Task description>
Your task is to transcribe, without alteration, the lines from the top of the material below through the line bearing "Open Titles &", inclusive.

※ ※ ※

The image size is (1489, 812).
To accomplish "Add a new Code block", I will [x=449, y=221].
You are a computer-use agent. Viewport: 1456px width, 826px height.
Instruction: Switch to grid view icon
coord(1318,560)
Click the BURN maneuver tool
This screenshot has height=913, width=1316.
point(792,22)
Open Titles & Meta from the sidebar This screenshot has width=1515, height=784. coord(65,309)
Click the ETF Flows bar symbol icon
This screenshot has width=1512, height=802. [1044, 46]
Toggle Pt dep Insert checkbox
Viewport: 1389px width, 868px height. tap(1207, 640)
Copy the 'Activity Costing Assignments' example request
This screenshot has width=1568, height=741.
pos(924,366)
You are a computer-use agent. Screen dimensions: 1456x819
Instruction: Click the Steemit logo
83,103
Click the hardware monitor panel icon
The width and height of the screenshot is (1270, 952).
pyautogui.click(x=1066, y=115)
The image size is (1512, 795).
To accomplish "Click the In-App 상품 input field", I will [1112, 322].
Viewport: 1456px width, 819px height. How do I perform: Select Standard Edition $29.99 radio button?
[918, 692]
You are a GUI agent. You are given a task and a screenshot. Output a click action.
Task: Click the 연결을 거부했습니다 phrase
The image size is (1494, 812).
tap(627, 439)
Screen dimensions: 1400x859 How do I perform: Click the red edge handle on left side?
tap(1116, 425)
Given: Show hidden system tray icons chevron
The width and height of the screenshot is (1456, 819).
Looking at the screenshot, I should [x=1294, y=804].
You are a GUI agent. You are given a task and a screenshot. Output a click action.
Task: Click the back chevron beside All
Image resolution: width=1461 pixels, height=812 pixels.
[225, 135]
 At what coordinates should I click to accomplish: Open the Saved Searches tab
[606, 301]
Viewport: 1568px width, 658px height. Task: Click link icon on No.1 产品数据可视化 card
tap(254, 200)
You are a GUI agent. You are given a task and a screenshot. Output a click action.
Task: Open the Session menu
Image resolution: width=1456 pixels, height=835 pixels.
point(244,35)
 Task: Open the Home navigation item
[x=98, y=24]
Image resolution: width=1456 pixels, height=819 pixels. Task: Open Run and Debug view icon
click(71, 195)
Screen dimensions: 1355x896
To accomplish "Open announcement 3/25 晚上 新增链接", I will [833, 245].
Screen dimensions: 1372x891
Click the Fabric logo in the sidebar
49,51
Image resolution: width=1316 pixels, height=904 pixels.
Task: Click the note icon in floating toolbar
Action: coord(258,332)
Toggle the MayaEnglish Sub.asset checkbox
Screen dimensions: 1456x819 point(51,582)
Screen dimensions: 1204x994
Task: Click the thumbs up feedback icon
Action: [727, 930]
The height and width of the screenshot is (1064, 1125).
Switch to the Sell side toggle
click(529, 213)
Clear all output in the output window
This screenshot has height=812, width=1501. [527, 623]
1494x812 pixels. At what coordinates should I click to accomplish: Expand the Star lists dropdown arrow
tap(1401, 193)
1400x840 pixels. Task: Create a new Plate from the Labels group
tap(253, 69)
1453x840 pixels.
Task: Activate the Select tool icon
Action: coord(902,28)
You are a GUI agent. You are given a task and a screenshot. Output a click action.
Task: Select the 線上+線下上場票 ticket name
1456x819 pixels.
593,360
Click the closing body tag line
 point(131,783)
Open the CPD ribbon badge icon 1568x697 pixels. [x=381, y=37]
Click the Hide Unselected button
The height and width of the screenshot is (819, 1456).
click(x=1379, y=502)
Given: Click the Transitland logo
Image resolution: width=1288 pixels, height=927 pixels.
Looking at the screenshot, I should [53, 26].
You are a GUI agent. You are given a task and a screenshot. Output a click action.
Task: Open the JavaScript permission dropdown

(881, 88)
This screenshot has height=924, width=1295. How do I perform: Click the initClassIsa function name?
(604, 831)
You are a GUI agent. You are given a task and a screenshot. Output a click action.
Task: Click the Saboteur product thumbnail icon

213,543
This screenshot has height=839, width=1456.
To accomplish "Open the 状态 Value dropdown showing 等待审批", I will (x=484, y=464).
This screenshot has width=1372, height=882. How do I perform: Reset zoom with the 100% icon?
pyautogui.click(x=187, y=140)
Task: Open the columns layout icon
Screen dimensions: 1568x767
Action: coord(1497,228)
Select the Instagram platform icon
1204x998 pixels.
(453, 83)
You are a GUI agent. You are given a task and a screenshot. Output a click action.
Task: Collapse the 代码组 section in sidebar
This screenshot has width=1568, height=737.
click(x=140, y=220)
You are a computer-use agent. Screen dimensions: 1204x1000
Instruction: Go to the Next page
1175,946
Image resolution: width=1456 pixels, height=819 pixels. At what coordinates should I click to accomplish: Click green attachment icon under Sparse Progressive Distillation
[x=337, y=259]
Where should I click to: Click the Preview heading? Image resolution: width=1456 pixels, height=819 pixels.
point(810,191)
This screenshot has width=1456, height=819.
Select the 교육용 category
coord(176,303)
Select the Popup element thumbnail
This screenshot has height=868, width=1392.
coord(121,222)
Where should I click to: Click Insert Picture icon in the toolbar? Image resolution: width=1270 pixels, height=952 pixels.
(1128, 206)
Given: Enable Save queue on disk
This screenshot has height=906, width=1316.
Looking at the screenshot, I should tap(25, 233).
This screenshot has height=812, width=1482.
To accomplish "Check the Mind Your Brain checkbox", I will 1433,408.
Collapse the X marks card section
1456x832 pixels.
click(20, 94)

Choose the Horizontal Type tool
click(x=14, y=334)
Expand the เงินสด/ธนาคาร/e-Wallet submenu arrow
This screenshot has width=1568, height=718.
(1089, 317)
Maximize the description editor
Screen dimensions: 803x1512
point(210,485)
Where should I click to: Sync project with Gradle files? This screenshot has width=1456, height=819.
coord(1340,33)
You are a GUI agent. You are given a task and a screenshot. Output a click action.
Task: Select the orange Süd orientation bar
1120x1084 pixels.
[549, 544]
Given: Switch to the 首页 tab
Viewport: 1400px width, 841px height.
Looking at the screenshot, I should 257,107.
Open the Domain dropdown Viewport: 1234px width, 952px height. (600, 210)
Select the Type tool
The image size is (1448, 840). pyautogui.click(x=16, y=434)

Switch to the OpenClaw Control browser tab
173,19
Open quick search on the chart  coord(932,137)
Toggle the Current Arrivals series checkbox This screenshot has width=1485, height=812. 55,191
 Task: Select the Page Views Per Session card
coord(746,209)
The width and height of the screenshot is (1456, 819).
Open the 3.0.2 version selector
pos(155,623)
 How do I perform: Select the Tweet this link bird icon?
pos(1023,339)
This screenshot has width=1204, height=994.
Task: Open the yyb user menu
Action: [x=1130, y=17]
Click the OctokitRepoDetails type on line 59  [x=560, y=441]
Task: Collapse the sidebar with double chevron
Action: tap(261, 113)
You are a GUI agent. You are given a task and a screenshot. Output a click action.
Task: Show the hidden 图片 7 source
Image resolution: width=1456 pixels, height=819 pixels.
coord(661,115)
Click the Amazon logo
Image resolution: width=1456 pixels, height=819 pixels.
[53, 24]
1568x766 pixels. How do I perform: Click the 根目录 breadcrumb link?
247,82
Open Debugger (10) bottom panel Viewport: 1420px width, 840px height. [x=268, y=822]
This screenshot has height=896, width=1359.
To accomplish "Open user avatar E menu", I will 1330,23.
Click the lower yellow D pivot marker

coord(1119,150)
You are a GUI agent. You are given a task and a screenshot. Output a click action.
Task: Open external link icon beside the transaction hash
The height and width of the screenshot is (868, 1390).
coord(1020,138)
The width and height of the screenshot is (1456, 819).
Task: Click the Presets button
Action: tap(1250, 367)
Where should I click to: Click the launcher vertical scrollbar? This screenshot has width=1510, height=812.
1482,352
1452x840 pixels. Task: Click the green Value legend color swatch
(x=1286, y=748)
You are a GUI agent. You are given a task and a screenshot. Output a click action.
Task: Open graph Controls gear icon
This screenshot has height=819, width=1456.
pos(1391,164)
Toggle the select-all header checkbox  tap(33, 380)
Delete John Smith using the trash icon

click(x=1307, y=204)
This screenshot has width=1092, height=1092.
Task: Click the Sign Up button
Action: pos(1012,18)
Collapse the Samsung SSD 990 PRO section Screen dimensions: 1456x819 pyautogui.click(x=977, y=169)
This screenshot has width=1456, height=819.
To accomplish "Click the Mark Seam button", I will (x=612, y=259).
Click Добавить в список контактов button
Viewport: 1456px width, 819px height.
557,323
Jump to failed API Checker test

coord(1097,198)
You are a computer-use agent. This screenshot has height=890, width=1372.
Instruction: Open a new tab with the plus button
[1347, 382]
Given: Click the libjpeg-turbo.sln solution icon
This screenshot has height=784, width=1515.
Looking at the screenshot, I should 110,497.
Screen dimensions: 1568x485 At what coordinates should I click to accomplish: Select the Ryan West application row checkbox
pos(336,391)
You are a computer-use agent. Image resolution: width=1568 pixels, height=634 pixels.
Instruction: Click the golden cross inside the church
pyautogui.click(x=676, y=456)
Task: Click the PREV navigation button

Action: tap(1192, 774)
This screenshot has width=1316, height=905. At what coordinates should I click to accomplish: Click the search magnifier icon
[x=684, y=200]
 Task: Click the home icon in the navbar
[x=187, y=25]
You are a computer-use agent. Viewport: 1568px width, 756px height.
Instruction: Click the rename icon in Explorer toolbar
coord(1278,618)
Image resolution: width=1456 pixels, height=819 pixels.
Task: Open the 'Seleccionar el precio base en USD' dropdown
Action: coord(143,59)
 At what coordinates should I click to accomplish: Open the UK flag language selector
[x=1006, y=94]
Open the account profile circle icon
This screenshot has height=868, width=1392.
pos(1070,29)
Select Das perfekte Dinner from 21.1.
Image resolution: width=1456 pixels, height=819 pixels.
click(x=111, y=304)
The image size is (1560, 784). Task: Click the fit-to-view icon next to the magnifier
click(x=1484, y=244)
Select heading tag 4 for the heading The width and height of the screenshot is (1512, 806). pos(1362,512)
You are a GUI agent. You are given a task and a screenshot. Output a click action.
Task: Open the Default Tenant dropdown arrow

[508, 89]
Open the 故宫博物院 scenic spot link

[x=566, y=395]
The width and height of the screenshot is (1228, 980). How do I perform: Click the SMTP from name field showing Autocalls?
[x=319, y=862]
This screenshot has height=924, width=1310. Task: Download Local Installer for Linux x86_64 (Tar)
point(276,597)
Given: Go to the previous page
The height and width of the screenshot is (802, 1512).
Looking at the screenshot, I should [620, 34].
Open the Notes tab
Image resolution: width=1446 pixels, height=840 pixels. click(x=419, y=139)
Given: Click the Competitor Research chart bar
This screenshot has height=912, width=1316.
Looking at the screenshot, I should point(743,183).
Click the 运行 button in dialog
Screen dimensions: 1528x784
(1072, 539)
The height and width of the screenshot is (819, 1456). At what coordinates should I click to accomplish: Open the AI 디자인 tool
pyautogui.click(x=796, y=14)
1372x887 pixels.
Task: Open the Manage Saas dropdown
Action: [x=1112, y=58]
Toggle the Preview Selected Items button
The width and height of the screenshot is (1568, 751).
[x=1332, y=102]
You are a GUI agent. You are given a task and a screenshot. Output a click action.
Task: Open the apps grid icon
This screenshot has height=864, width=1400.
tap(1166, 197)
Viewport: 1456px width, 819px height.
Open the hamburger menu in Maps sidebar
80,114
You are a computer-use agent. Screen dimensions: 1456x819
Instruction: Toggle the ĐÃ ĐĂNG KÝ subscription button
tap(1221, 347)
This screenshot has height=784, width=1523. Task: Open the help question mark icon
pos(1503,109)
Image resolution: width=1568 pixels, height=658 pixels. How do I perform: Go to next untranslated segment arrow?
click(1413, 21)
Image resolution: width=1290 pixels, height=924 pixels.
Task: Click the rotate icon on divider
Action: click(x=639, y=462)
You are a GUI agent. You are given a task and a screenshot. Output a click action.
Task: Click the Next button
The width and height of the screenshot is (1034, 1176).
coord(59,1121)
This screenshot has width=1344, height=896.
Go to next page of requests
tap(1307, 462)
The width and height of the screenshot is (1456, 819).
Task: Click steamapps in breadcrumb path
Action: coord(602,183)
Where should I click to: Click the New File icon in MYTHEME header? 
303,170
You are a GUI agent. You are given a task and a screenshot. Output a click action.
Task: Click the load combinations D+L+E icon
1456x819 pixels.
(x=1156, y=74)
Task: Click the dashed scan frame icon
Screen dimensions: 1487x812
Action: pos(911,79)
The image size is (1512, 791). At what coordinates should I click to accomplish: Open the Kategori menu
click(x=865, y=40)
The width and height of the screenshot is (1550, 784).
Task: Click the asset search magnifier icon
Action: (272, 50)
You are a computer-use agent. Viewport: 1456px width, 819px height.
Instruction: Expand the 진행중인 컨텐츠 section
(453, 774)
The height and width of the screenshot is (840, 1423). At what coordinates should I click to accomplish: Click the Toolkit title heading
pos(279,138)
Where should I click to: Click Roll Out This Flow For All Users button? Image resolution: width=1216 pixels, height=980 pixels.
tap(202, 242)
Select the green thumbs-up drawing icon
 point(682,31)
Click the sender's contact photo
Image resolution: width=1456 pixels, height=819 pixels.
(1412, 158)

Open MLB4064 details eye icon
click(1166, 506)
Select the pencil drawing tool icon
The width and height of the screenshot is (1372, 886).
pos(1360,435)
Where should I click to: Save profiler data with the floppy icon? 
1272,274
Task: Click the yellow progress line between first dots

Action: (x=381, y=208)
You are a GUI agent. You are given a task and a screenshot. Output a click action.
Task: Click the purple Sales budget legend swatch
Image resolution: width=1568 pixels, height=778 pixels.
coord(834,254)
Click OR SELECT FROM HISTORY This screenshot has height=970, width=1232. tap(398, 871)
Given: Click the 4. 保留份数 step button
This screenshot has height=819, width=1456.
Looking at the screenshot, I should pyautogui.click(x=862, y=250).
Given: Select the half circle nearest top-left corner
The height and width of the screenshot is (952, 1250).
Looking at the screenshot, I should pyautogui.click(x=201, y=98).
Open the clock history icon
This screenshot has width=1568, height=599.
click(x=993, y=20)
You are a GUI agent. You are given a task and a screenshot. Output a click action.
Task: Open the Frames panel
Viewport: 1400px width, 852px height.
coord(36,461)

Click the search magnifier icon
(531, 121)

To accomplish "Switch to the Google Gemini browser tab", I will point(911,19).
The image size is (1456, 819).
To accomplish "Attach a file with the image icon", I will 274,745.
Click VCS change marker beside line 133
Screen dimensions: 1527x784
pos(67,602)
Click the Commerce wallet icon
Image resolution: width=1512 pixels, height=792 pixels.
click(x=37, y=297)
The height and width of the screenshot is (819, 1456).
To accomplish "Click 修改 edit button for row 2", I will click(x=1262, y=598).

※ ※ ※

Response>
The image size is (1489, 812).
To accomplish "Add a new Code block", I will [x=449, y=221].
You are a computer-use agent. Viewport: 1456px width, 826px height.
Instruction: Switch to grid view icon
coord(1318,560)
Click the BURN maneuver tool
This screenshot has height=913, width=1316.
point(792,22)
Open Titles & Meta from the sidebar This screenshot has width=1515, height=784. coord(65,309)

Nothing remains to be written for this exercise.